Рев толпы перекрывает даже голос Цезаря. Кажется, поклоны и овации никогда не закончатся. Наконец, Фликермен прощается со зрителями и напоминает, что завтра нас ждет заключительное интервью. Капитолийцы в предвкушении. Хеймитч обнимает меня за плечи и провожает обратно в Тренировочным Центр, шепнув по дороге: «Поговорим позже». За окном уже ночь, потому мы сразу поднимаемся в пентхаус и расходимся по комнатам. Эффи предлагает поужинать, но ментор без лишних слов отправляет меня спать, ведь завтра нас ждет много дел. Приняв душ и переодевшись в привычные штаны и рубашку, я заползаю под одеяло и, свернувшись клубочком, всеми силами стараюсь отогнать тревожные мысли. Вскоре мне это удается и я засыпаю.
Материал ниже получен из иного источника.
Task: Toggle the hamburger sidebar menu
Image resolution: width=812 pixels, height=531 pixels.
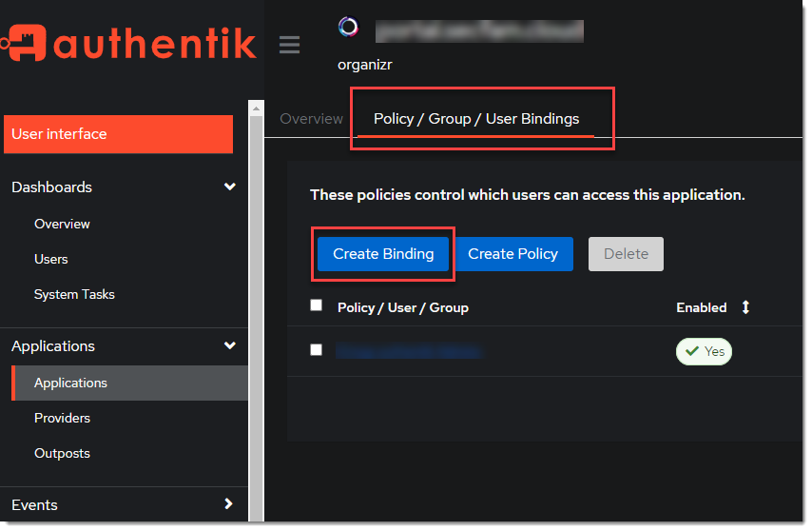Action: (290, 45)
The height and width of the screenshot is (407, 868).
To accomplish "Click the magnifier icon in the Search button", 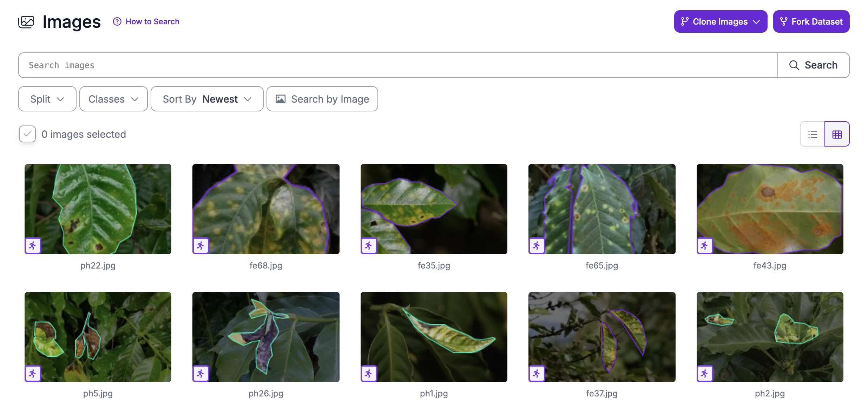I will [x=794, y=65].
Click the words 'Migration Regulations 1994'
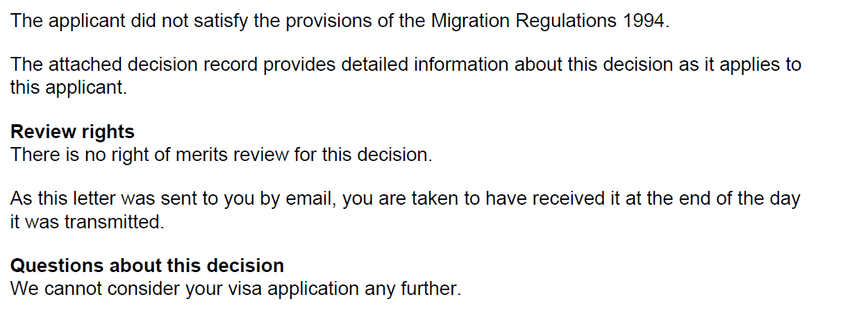The height and width of the screenshot is (322, 868). click(x=550, y=20)
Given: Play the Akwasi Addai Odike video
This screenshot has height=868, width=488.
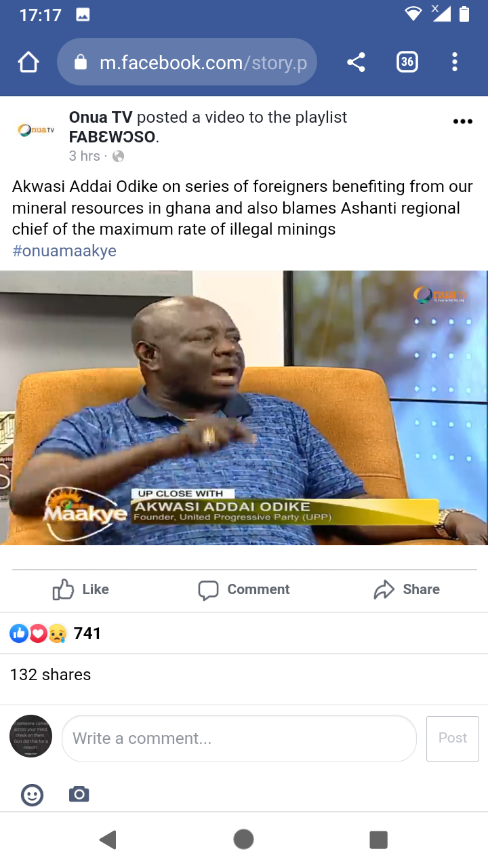Looking at the screenshot, I should coord(244,408).
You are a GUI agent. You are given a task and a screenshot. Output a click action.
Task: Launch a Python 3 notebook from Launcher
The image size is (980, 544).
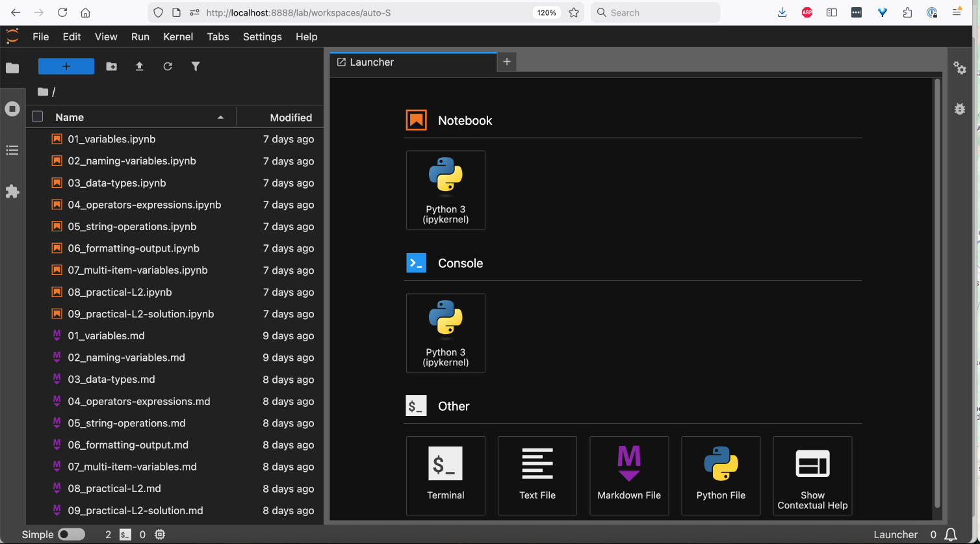(x=446, y=190)
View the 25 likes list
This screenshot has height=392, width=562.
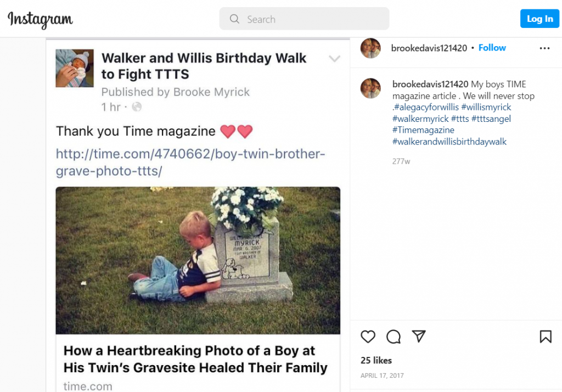coord(376,360)
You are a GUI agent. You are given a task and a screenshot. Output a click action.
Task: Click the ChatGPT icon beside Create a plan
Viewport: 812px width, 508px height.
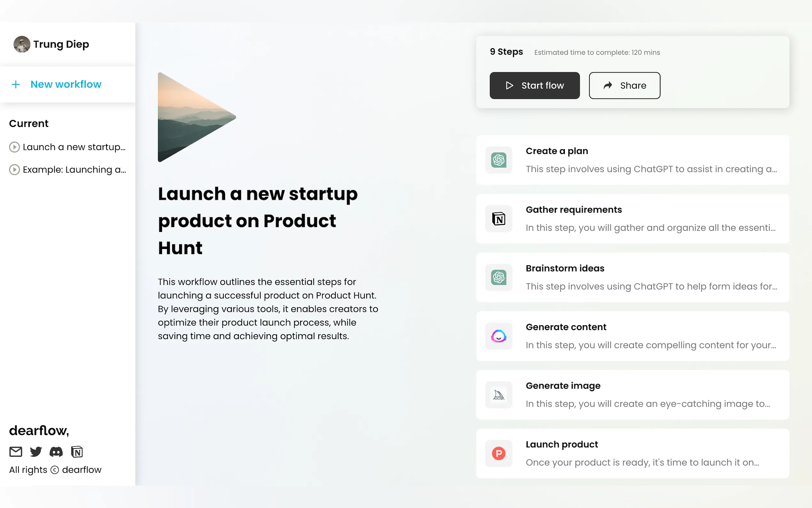point(498,160)

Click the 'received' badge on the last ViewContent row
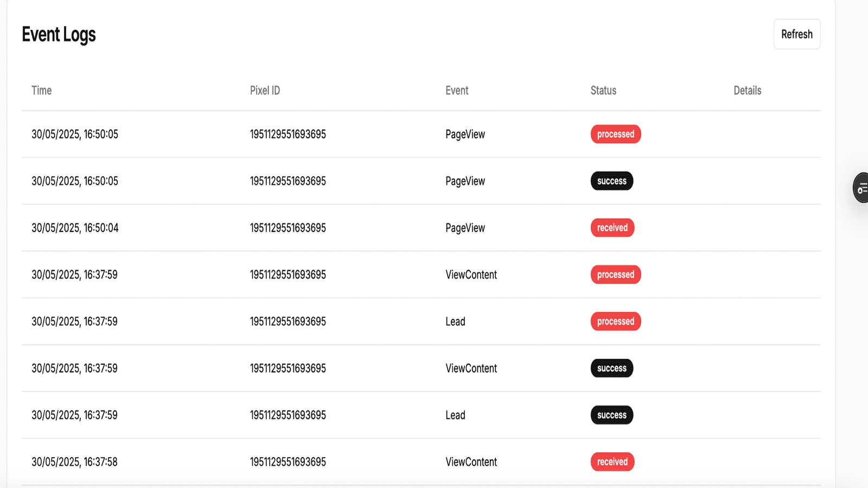(612, 461)
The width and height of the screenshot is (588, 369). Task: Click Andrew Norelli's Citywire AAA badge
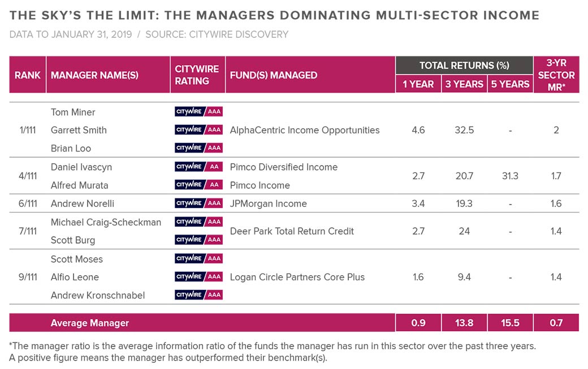tap(198, 203)
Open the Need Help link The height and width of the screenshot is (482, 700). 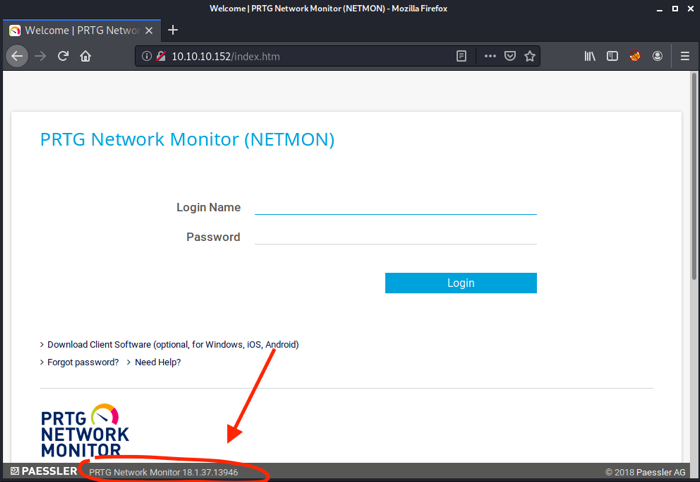pos(157,362)
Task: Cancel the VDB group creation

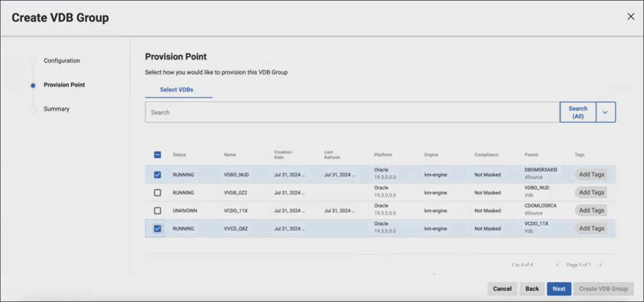Action: click(502, 289)
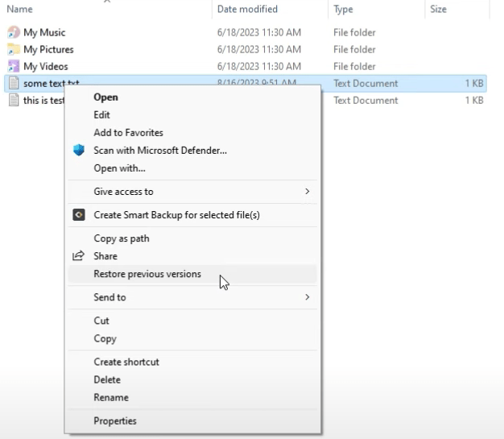Click the Share icon in context menu
Image resolution: width=504 pixels, height=439 pixels.
(x=79, y=256)
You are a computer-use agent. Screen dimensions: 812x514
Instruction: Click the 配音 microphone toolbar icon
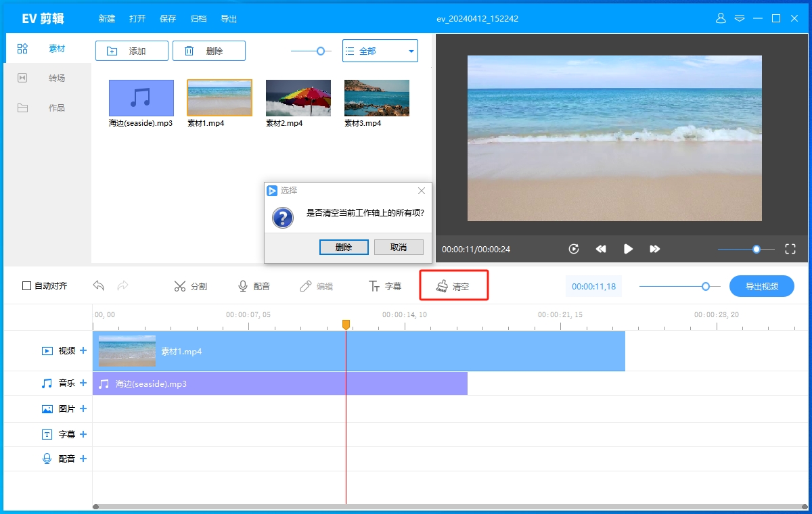[254, 286]
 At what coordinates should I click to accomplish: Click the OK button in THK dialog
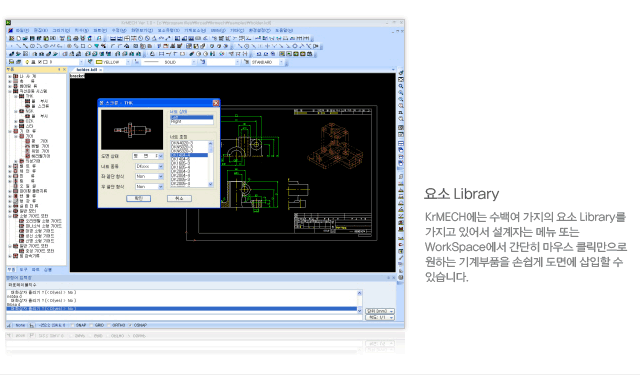click(x=139, y=198)
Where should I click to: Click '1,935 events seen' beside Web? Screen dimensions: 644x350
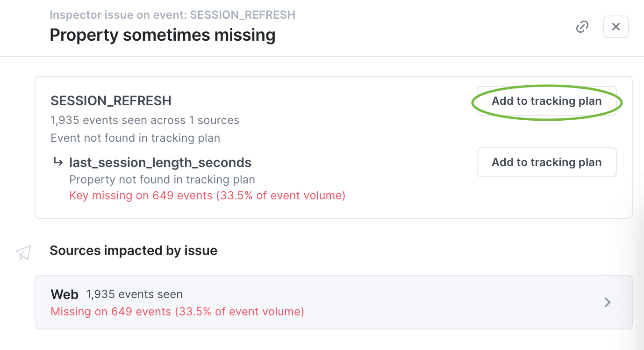click(x=134, y=294)
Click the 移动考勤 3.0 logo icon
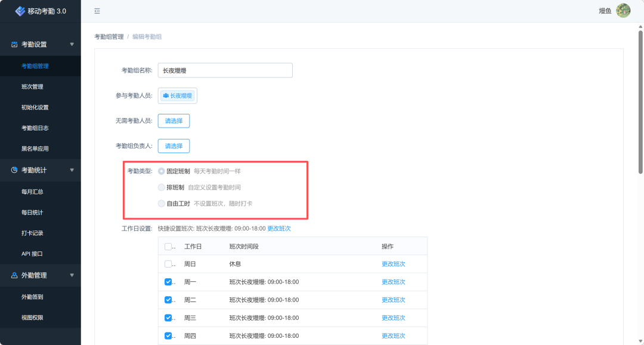Viewport: 644px width, 345px height. 20,11
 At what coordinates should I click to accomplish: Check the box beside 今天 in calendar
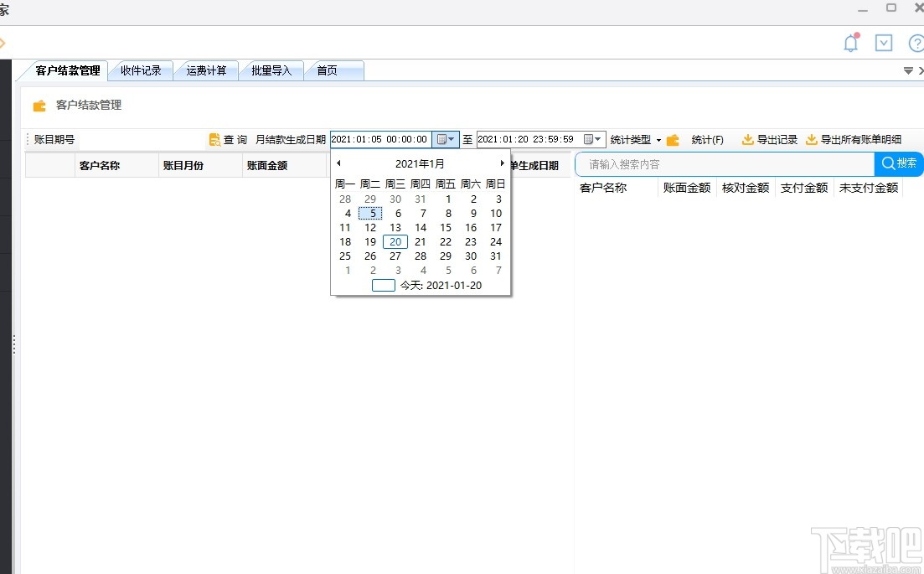click(x=383, y=285)
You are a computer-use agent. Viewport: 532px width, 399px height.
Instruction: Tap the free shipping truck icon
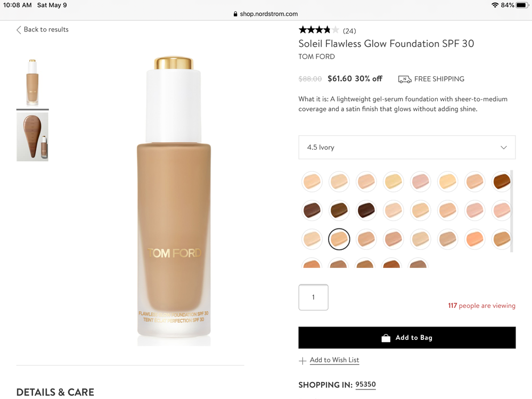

Меня будит собственный крик. Вот и плата за победу: теперь я могу забыть о спокойном сне по ночам. Мне снится убийство Эмили: я подкрадываюсь к ней со спины и, схватив за шею, перерезаю ей горло. Из раны начинает хлестать кровь; она заливает все вокруг — тело девушки, мои руки, нож — и стекает в кристально-чистую воду ручья. Хочу убежать, но мои ноги словно приросли к земле. Последнее, что я вижу — водоем превращается в алый поток; кровь стекает по стволам деревьев; с неба падают кровавые капли. Наконец я просыпаюсь. Не отличая сон от реальности, я испуганно осматриваюсь, боясь поверить, что все закончилось.
В следующее мгновение распахивается дверь, и в комнату влетает Хеймитч с ножом с руке.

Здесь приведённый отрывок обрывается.